A proposta do MPLA afronta ainda a Constituição por pretender classificar de “independente” uma administração eleitoral “participada” pelo poder Executivo, cujos membros na sua vasta maioria pertencem ou são controlados pelo Partido/Estado. 

  
Esta violação frontal e descarada do artigo 107º  da Constituição tem um efeito dominó, porque reconduz à violação dos princípios estruturantes da República de Angola, nomeadamente do princípio republicano, do princípio do estado de direito, do princípio democrático, do princípio da soberania popular, do princípio da liberdade e da igualdade eleitoral e dos princípios da supremacia da Constituição e da legalidade.

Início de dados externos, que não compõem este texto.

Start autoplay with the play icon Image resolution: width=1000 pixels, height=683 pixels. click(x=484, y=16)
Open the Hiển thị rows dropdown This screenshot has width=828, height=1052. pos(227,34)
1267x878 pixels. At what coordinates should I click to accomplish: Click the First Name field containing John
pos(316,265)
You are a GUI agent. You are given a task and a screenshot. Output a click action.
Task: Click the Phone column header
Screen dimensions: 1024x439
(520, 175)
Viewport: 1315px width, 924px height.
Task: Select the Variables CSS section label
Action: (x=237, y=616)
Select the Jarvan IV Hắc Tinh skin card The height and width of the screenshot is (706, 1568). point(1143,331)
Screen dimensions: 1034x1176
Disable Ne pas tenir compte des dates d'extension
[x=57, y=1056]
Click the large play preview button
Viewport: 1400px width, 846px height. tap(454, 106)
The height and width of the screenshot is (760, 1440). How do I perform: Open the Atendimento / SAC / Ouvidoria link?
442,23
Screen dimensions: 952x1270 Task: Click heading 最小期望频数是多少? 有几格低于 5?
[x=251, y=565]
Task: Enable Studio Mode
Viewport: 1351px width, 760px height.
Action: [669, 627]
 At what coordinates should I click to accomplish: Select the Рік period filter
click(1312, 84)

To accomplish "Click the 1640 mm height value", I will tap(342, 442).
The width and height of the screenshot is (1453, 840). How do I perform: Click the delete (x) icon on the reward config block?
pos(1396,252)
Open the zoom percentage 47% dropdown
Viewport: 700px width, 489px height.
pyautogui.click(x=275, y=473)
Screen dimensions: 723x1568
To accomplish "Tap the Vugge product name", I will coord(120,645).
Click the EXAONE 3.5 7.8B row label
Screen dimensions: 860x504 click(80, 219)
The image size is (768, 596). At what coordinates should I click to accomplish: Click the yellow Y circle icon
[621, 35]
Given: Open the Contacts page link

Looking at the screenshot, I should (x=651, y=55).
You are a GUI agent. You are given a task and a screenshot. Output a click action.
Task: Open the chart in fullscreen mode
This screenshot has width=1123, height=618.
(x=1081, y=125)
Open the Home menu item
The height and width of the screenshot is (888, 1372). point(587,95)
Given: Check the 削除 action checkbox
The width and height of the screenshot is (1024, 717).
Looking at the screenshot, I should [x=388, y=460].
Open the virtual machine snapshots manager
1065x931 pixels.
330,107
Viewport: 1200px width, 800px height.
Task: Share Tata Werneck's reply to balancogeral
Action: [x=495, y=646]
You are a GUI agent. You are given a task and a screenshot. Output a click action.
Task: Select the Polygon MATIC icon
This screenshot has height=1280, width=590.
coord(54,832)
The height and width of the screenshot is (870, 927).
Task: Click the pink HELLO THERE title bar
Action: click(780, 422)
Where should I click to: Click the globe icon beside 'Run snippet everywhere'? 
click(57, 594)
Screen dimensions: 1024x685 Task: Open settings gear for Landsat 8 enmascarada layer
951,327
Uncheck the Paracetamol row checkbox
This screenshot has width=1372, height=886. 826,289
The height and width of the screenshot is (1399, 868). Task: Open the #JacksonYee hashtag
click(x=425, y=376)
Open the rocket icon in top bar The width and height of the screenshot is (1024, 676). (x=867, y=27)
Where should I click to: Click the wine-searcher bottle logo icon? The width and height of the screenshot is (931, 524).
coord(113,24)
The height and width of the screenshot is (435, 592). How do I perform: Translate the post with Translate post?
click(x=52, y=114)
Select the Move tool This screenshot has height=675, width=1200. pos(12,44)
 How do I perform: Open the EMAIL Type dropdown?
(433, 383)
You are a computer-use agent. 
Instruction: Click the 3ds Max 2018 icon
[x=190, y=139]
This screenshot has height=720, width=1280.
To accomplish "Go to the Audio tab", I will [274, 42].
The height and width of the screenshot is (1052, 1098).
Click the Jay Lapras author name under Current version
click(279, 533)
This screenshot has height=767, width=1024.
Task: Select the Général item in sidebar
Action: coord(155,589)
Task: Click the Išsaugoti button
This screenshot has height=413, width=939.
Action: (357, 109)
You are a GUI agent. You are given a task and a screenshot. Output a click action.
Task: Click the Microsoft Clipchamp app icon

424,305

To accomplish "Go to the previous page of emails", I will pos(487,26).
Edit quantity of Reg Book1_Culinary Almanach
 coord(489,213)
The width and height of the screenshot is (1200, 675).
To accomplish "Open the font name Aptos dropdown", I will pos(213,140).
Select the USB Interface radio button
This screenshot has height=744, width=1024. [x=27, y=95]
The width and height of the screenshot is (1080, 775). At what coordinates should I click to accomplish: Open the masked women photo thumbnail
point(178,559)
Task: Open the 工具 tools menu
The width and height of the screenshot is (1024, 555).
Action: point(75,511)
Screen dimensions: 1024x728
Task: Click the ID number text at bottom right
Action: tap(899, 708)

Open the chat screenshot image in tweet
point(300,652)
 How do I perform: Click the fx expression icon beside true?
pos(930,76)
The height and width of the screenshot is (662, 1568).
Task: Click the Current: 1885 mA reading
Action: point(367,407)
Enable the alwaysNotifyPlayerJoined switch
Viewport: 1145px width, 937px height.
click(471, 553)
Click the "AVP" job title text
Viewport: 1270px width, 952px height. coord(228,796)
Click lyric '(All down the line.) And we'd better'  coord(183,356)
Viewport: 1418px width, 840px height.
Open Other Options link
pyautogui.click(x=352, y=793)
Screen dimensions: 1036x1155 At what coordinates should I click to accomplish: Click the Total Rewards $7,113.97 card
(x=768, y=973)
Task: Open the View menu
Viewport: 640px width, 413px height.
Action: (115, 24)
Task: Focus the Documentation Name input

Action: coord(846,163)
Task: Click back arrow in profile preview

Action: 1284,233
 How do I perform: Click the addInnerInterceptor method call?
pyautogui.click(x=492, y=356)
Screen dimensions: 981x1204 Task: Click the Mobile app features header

Sobre a aplicação do princípio da proporcionalidade e do princípio maioritário na composição da Comissão Nacional Eleitoral .


Muitos afirmam que o direito de o Partido MPLA propor uma Comissão Eleitoral em que a maioria dos seus membros pertençam ao Partido/Estado, resulta da observância do princípio da proporcionalidade. Ou seja, como o MPLA tem a maioria no Parlamento, então a composição de todos os órgãos eleitorais deve reflectir proporcionalmente essa maioria.
Esta afirmação não tem fundamento jurídico porque resulta de um entendimento errado do princípio da proporcionalidade.

  
Segundo a doutrina ensinada por todos os doutrinadores, o princípio da proporcionalidade, não é aritmético, é jurídico. Em direito, o princípio da proporcionalidade estabelece que deve haver uma razoável correspondência entre a intensidade da sanção que se pretende aplicar e a ação que se objetiva punir.


Neste sentido, Barbosa Moreira dá-nos a compreensão exata da importância da aplicação do princípio da proporcionalidade:
Cabe verificar se a transgressão se explicava por autêntica necessidade, suficiente para tornar escusável o comportamento da parte, e se esta se manteve nos limites determinados pela necessidade; ou se, contrário, existia a possibilidade de provar a alegação por meios regulares, ou se a infração gerou dano superior ao benefício trazido à instrução do processo. Em suma: averiguar se dos dois males, se escolheu realmente o menor.


É com este sentido que a teoria do estado o considera, já no século XVIII, como máxima suprapositiva, e que ele foi introduzido, no século XIX, no direito administrativo como princípio geral de direito de polícia. Nada tem a ver com a proporcionalidade aritmética a observar na composição de certos órgãos deliberativos. Por isso, não deve ser confundido com o princípio maioritário inerente ao princípio democrático.


Relativamente a observar-se o princípio maioritário na composição da CNE, há que realçar que as maiorias constituídas não orientam a formação dos órgãos constitutivos. A administração eleitoral é um órgão constitutivo, porque é ela que organiza e administra o processo de constituição das maiorias efémeras. Portanto, o princípio maioritário por referência aos poderes constituídos, não pode ser utilizado, porque a Constituição manda estabelecer uma administração eleitoral independende dos poderes constituídos.


A composição da administração eleitoral ou das mesas das assembleias de voto não deve, naturalmente, reflectir a composição dos órgãos electivos resultante de cada eleição. Se assim fosse, cada Partido no poder formaria sempre a sua administração eleitoral “maioritária”, o que comprometeria a sua independência.